Requirement A: Lay out the entries from the first line through the line containing "(1081, 731)" as a JSON list of strings, one string per line, leaving out blank lines.

Text segment:
★ ★ ★ ★ ★

He says staying away from his family made him feel closer to them when he goes to visit them. I can't verify this fact for family by relation is too far away and family by creation refused to stay as a family. If emotions are a family too then my family is big, I don't even have to make to visit them as they walk underneath my windows all night, like stalkers or bums looking for a corner to put their newspaper lined cardboard boxes to sleep. Last night I was in a car that was driven around the city to see the Christmas lights. I could only see winos walking down the sidewalk, panhandling for a few dimes to be spent on crack. Crack that for a moment lifts them out of these endless cracks their life had fallen into, cracks that are as huge as the Grand Canyon. I am a trapeze artist, who is swinging by the safety line of these words and the love of an old soul. I arc between darkness and light, like the pendulum of a clock or the clapper of a huge bronze bell. Sometimes the ringing is as furious as a fire truck streaking down the street and at other times everything is still. The clapper is in the darkness of the cup, mute unable to sing. And the clock would have stopped when the pendulum stops to swing.
There is no more food left on the plate and I get up to go. There is an ebb in the conversation and I suddenly want to say something but not speaking often has frozen my tongue like a silver of ice. That perhaps is a bearable thing for I have not silvers of hope to give or faith to profess with this glassy appendage. Half truths always escaped me, yes is no and no is yes or things like that. So I took a napkin and scribbled the name of a book I was reading, a book of nightmares and dreams to populate my sleep with the latter, to see the former I don't even have to sleep. I give the napkin across the table and get up to leave. He squints at it and turns to ask me the name again. I slowly repeat the writing, the sound of my voice suddenly unfamiliar as if I am speaking in a dream. I don't know what he hears and what I say. I end up repeating the dedication on the second page, in what octaves in whose voices I was speaking I don't know. The clapper becomes still after I speak the words:
How may I touch you across this chasm of flown things?

★ ★ ★ ★ ★

The data:
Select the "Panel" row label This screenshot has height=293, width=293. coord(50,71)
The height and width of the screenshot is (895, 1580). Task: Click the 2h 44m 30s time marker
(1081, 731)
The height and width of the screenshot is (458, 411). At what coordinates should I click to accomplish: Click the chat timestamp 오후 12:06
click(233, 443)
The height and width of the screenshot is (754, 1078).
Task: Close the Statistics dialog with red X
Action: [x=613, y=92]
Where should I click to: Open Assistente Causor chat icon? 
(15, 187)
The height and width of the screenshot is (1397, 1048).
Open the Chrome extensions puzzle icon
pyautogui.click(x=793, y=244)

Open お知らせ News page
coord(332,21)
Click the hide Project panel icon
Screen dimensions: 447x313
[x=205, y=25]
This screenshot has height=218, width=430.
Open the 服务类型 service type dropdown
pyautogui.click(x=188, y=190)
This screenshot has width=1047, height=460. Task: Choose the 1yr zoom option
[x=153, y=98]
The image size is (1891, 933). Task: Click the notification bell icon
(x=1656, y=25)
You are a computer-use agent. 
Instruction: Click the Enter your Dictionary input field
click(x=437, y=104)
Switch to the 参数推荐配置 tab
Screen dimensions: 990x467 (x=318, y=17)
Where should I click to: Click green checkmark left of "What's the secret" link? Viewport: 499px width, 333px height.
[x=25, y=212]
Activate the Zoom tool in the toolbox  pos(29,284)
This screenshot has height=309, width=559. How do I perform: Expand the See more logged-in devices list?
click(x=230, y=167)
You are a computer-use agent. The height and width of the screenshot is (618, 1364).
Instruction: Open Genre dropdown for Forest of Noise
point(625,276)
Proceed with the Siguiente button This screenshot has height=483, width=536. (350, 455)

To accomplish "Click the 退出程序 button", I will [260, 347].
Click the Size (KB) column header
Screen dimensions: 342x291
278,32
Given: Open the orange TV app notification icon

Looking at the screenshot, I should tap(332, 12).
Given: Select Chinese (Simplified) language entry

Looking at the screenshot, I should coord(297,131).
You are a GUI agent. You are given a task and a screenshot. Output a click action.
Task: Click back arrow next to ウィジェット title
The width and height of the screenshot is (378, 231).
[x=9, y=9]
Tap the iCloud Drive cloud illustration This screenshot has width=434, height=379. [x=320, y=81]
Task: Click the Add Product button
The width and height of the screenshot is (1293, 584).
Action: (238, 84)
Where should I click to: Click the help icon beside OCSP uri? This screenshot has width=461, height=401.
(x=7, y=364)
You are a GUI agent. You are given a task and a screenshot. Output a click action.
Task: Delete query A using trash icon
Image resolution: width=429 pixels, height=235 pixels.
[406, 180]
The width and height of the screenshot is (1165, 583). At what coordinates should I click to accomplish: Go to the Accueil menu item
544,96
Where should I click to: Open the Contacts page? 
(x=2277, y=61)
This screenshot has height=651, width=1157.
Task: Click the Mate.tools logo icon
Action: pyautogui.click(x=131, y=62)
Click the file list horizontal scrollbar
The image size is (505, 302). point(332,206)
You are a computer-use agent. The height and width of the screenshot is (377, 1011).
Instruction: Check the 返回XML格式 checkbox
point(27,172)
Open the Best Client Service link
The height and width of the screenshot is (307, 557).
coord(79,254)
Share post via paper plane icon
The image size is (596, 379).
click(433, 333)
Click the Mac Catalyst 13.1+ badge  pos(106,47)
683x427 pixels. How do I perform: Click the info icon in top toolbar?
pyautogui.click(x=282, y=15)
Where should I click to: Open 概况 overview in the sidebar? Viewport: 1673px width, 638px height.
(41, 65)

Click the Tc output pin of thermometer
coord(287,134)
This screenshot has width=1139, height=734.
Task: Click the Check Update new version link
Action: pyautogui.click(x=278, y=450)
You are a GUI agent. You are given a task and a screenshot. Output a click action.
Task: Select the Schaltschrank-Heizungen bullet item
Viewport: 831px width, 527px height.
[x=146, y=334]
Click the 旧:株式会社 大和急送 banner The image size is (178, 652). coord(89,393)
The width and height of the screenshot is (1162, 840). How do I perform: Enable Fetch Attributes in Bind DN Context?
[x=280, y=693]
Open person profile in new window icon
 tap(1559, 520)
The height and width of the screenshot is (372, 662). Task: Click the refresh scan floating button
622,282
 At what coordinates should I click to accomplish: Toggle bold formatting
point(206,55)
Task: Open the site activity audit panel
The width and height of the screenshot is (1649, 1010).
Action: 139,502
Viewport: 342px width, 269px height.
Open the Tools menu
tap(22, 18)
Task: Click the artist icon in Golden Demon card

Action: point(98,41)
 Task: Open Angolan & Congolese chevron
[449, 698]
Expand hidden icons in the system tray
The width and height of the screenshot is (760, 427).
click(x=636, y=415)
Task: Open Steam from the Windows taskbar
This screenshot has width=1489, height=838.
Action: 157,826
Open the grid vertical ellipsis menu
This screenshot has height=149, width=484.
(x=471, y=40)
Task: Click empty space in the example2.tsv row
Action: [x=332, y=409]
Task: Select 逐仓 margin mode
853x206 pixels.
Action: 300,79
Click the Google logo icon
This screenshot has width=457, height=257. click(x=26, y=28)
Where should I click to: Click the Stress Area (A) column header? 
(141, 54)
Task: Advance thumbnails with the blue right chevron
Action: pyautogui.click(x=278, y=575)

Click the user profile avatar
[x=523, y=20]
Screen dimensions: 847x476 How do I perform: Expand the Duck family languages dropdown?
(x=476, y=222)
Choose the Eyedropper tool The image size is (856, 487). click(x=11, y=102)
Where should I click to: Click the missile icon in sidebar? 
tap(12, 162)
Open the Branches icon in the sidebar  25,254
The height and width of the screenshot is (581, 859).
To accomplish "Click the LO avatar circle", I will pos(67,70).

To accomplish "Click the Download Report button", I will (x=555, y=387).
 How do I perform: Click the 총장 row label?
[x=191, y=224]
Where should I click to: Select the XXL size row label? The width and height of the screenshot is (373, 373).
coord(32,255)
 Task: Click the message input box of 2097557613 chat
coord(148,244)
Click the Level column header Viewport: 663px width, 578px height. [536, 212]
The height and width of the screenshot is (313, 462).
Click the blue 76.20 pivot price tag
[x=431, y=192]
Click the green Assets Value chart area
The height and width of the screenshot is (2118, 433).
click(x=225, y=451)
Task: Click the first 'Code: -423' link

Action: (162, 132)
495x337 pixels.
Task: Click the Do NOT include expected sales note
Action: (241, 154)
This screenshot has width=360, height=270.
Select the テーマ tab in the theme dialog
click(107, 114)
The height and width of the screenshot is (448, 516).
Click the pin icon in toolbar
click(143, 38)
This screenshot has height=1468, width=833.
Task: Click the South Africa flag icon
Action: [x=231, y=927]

★ ★ ★ ★ ★

Requirement B:
Answer these questions about the passage:
(i) Why was the speaker in a car last night?
(ii) What does the speaker say they are, while swinging by the safety line of words?
(iii) What did the speaker scribble on the napkin?

Response A:
[
  "Select the \"Panel\" row label This screenshot has height=293, width=293. coord(50,71)",
  "The height and width of the screenshot is (895, 1580). Task: Click the 2h 44m 30s time marker",
  "(1081, 731)"
]

Response B:
(i) The car was driven around the city to see the Christmas lights.
(ii) A trapeze artist.
(iii) The name of a book the speaker was reading, a book of nightmares and dreams.